Adventure Music AM1052 2
Brazilian guitarist Marcos Amorim grew up in a musical household in Rio de Janeiro, where his father would invite musicians over for jam sessions that often ran into the early hours of the morning. Amorim began formal studies when he was 14 and was playing with some of his country’s leading musicians while he was still in his teens. Portraits is his second outing with bassist Jorge Albuquerque and drummer Rafael Barata and his fourth disc released here in the US through Adventure Records. All three musicians have extensive experience with other Brazilian jazz musicians of note, including Mario Adnet, Ivan Lins, and Nestor Torres.
The three players received equal billing on their previous disc, Revolving Landscapes.

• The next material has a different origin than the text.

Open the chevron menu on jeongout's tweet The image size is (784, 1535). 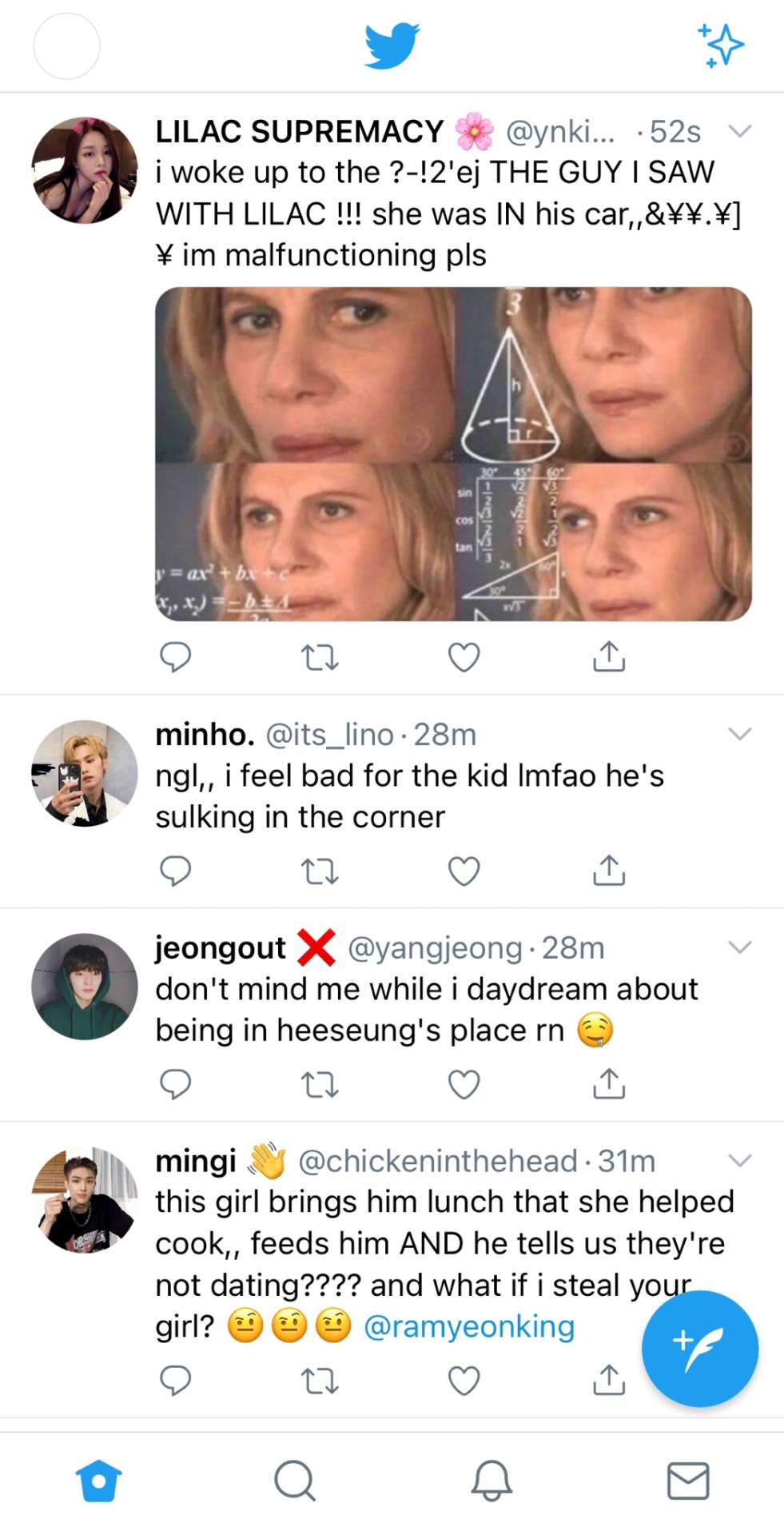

Even though they work this time as the Marcos Amorim Trio, Portraits is a collaborative work. Albuquerque wrote three of the ten tunes (Amorim wrote the rest), and Amorim shares solo time generously. Portraits is composed of ten tracks that show a wide command of the group’s Brazilian musical heritage, but American jazz fans will find it exciting and approachable. Amorim plays beautifully melodic, well-developed lines, and his tone is clean and full. He often multi-tracks his guitars, with an acoustic taking the rhythm-guitar parts, which give the tunes their harmonic foundation.
As with Revolving Landscapes, one of the great pleasures of Portraits is that it lets you hear musicians of breathtaking skill working as a unit. Albuquerque’s bass lines are buoyant yet powerful, interacting beautifully with Amorim’s guitar, and his solos are tightly constructed and fully formed. Barata is a remarkably skilled drummer whose cymbal work is deft and subtle. Even with the high level of musical sophistication and skill showcased on the disc, there are no empty displays of technical prowess. The musicians react intuitively to each other and create intricate, joyous music that’s daring in its improvisational flights.

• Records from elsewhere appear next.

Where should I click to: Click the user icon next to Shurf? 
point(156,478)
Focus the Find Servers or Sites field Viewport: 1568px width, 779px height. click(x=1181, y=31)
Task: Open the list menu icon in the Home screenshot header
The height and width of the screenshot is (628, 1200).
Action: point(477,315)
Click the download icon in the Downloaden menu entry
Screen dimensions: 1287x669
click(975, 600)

“Bantu” is one of the disc’s high points, with a driving rhythm punctuated with Barata’s intricate playing and Amorim’s ringing chords on a nylon-string guitar. Amorim also solos on acoustic guitar, and the recording conveys the guitar’s resonance with striking clarity. “Leblon” is the kind of Jobim-influenced jazz that Stan Getz made so popular, and Amorim plays with the same delicate beauty that Getz brought to his bossa nova recordings. “Daniel” is as close as Amorim has come to a tribute to Pat Metheny, a guitarist from whom he’s taken some cues.

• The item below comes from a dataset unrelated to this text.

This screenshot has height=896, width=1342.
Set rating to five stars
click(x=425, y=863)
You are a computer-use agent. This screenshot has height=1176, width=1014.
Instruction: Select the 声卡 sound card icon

Portraits is a bit more focused than Revolving Landscapes, and the song sequencing gives it a better pace. Perhaps Amorim’s billing is an indication that he took a stronger leadership role. He obviously cares about the sound of his disc, since he mixed the CD, which resulted from sessions in three Rio de Janeiro studios. Kenneth Lee mastered the album for US release. The sound overall is very good, but I might have pulled Barata up a bit in the mix. Albuquerque’s bass has a lot of presence throughout, and you can easily hear the distinctive tones of Amorim’s guitars. Marcos Amorim should appeal to anyone who likes Brazilian jazz, but if he keeps making discs like Portraits, he has the potential to reach a wider audience.